======== EXTRACT TO READ ========
Kenneth_Loafman_2 · February 17, 2012, 6:58pm

Nothing was deleted manually or through curl. Is this recoverable at all?
What happened? Was this because of the split-cluster condition?

On Fri, Feb 17, 2012 at 12:54 PM, Shay Banon kimchy@gmail.com wrote:

This means that the shard was supposed to exist on that node, but it
can't be found, are you sure nothing was deleted?

On Friday, February 17, 2012 at 8:49 PM, Kenneth Loafman wrote:

Yes, a whole bunch of messages repeating like this:

[2012-02-17 18:48:00,586][WARN ][cluster.action.shard ] [Blindspot]
received shard failed for [co0198ca0694][1], node[o9nkBCsISKGt7P6acyshHQ],
[P], s[INITIALIZING], reason [Failed to start shard, message
[IndexShardGatewayRecoveryException[[co0198ca0694][1] shard allocated for
local recovery (post api), should exists, but doesn't]]]

On Fri, Feb 17, 2012 at 12:45 PM, Shay Banon kimchy@gmail.com wrote:

Do you see anything in the logs? It seems like there are 8 initializing
shards.

On Friday, February 17, 2012 at 8:34 PM, Kenneth Loafman wrote:

Hi,

We're on ES 18.6 driving a 4-node cluster on RackSpace.

Last night we had a nework outage on two of the nodes and our 4-node
cluster morphed into 2 2-node clusters. I think that's what happened
anyway. We shut all 4 nodes down cleanly, brought them up one at a time
and the cluster reformed into one, however, it's sticking on getting out of
red.

{
"cluster_name" : "elasticsearch",
"status" : "red",
"timed_out" : false,
"number_of_nodes" : 4,
"number_of_data_nodes" : 4,
"active_primary_shards" : 234,
"active_shards" : 426,
"relocating_shards" : 0,
"initializing_shards" : 8,
"unassigned_shards" : 126
}

It will stay in this mode for a long time and the '_status' will show a
bunch of
"failures" : [ {
  "index" : "co0181ca0711",
  "shard" : 1,
  "reason" : "BroadcastShardOperationFailedException[[co0181ca0711][1]
]; nested: RemoteTransportException[[Whiteout][inet[/10.177.166.64:9300]][indices/status/shard]];
nested: IndexMissingException[[co0181ca0711] missing]; "
======== DATASET EXTRACT ========
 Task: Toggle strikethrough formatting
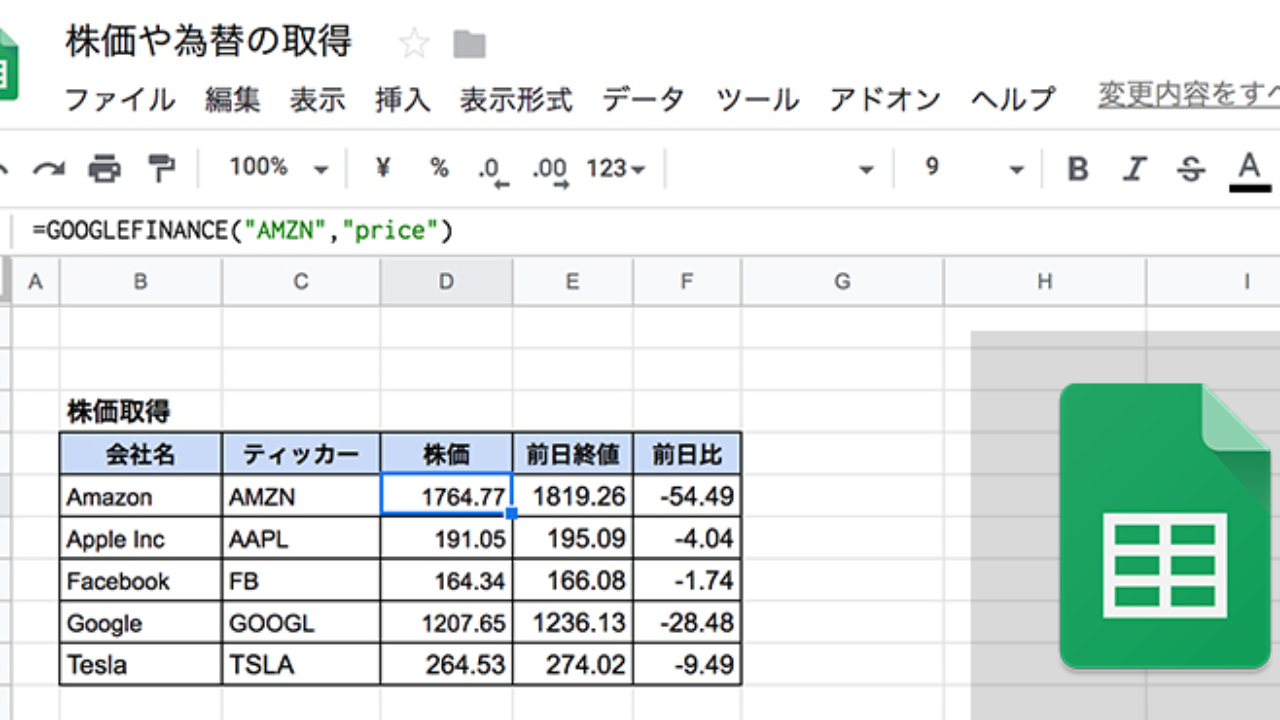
========
§ **SHORT PROBLEM 1**: In the Elasticsearch thread, condense the paragraph beginning "Last night we had a nework outage" into two short sentences that keep its main facts.
§ **SHORT PROBLEM 2**: Write the next part of the Elasticsearch thread, picking up after its final line.

§ **FINAL ANSWER 1**: A network outage on two nodes apparently split the 4-node cluster into two 2-node clusters. After all four nodes were shut down cleanly and brought back up one at a time, the cluster reformed as one but stays stuck in red status.

§ **FINAL ANSWER 2**:
}, {

which seem to come and go, but not get initialized. With 2 shards and 1
replica, it seems that it should be able to recover the missing index from
the other shard or the replica, but it sticks at this point until I
manually delete what's left of the index. Was this due to the split-brain
issue or is this just a limitation of ES? Is there a way to recover the
missing index from the replica? How do I find the replicas?

...Thanks,
...Ken

Kenneth_Loafman_2 · February 17, 2012, 7:55pm

Hmm, something else is going on. Two of the indexes that were OK
originally are now showing IndexShardMissingException.

ES is indeed hungry!

On Fri, Feb 17, 2012 at 12:58 PM, Kenneth Loafman kenneth@loafman.comwrote:

Nothing was deleted manually or through curl. Is this recoverable at all?
What happened? Was this because of the split-cluster condition?

On Fri, Feb 17, 2012 at 12:54 PM, Shay Banon kimchy@gmail.com wrote:
This means that the shard was supposed to exist on that node, but it
can't be found, are you sure nothing was deleted?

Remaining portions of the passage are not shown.